> With it turned on, keys are on your device, Apple doesn't have them and can't use them and it covers all the main stuff - photos, messages, notes, etc.
It's impossible to prove a negative, like "Apple doesn't have a backdoor". One can prove the existence of a backdoor by reverse-engineering suspicious code or network traffic, but not the nonexistence without poring over every byte of machine code, and quite a lot of the hardware too.
This is not unique to Apple, it's impossible to prove any system is free of a backdoor, including Linux distributions (see: the xz backdoor, or "Reflections on trusting trust"), unless you hand-crafted your whole smartphone from raw silicon.
People reproducibly build Signal all the time. There's a bug right now that makes the play store version differ from the one you get by downloading off their website/build from source, but you can examine the differences to see they're minor.
Pick a decently up-to-date fork of Signal on GitHub and look at its Actions.

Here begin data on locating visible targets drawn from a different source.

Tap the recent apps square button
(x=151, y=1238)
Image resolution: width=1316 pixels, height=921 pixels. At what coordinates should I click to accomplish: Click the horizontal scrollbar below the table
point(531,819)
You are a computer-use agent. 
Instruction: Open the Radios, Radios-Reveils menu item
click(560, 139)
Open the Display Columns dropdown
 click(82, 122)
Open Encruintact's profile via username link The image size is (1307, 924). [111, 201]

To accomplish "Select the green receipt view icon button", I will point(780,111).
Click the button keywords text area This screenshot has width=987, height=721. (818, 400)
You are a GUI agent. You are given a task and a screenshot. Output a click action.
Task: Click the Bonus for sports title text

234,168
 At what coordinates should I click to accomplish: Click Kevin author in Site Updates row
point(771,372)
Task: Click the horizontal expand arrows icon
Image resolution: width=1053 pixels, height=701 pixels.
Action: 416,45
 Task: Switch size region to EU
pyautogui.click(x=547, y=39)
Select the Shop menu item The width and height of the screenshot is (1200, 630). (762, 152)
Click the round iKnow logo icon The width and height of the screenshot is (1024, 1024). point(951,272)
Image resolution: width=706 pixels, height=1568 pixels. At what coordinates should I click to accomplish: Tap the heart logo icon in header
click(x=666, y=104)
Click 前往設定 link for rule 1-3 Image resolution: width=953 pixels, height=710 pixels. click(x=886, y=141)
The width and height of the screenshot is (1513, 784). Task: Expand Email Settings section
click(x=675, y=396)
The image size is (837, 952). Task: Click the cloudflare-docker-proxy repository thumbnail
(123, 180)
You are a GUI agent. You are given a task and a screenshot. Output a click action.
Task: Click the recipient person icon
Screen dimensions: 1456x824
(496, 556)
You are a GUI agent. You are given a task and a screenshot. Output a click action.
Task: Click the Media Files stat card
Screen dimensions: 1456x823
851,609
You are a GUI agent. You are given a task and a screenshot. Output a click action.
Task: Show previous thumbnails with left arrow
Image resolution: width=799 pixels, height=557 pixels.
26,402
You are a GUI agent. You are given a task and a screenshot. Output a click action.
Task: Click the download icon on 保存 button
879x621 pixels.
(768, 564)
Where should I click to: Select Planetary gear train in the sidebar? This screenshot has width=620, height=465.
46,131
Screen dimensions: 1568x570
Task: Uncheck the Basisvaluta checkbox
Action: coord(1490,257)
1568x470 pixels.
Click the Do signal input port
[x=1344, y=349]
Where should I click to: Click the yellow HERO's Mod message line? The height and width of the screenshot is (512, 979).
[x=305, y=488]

You can also just do it yourself if you'd like, the process is effectively just doing a build in a docker container and comparing the result.
There is a dedicated reproducible builds action that verifies that it does match (currently failing because of the aforementioned bug). I'm not sure why you're still litigating this when, again, you can not only just go look at it, you can very much do it yourself.
Or so they say. Has that actually been proven?